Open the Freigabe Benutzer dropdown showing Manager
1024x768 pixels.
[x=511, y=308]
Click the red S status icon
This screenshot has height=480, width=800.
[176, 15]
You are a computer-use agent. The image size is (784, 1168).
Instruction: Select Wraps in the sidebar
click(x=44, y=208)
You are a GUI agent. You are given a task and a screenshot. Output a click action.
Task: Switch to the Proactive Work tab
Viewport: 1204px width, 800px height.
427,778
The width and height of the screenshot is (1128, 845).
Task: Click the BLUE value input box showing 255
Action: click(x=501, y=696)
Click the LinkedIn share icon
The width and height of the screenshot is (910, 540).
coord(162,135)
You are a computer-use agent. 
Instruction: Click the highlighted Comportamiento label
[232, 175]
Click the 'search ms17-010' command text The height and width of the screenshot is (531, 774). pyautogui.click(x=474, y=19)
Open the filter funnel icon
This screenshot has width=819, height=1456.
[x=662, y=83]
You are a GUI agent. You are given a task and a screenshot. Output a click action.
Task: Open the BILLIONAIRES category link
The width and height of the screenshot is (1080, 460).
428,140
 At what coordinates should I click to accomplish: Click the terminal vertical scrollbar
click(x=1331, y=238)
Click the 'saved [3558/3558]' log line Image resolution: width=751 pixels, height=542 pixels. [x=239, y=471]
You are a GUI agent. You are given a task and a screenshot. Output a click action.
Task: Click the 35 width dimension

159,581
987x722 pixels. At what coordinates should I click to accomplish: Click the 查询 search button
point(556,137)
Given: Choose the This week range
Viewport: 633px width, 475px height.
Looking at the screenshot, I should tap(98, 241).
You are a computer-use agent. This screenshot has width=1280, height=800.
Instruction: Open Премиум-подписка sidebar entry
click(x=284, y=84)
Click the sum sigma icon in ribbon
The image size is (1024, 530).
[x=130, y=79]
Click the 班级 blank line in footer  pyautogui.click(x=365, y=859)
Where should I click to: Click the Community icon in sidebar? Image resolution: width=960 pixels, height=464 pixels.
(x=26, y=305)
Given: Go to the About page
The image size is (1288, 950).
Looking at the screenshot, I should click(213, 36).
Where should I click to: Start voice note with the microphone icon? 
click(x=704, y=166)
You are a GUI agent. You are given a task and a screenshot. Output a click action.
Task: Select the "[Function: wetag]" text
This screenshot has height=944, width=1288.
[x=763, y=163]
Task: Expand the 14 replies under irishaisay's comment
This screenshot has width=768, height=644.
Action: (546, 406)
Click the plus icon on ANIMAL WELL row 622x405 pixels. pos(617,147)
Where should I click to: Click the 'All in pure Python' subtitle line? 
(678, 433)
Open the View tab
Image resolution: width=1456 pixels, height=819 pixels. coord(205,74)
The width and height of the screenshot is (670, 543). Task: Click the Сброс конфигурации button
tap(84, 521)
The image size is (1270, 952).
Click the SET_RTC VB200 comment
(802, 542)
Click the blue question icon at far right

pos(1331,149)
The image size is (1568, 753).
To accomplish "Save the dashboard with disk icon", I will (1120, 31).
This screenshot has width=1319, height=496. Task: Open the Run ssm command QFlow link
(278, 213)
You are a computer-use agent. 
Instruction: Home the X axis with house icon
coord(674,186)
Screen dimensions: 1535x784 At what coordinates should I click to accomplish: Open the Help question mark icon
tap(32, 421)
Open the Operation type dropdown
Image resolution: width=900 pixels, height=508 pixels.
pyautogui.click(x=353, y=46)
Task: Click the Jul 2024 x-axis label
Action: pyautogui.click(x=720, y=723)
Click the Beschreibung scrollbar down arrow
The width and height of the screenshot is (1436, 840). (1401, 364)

**WRITTEN TASK:**
Rewrite the stretch of lines from the line containing "Click the 'saved" through the line containing "click(x=284, y=84)", changing "sidebar entry" to "menu item" and leaving everything else untouched.

**WRITTEN RESPONSE:**
Click the 'saved [3558/3558]' log line Image resolution: width=751 pixels, height=542 pixels. [x=239, y=471]
You are a GUI agent. You are given a task and a screenshot. Output a click action.
Task: Click the 35 width dimension

159,581
987x722 pixels. At what coordinates should I click to accomplish: Click the 查询 search button
point(556,137)
Given: Choose the This week range
Viewport: 633px width, 475px height.
Looking at the screenshot, I should tap(98, 241).
You are a computer-use agent. This screenshot has width=1280, height=800.
Instruction: Open Премиум-подписка menu item
click(x=284, y=84)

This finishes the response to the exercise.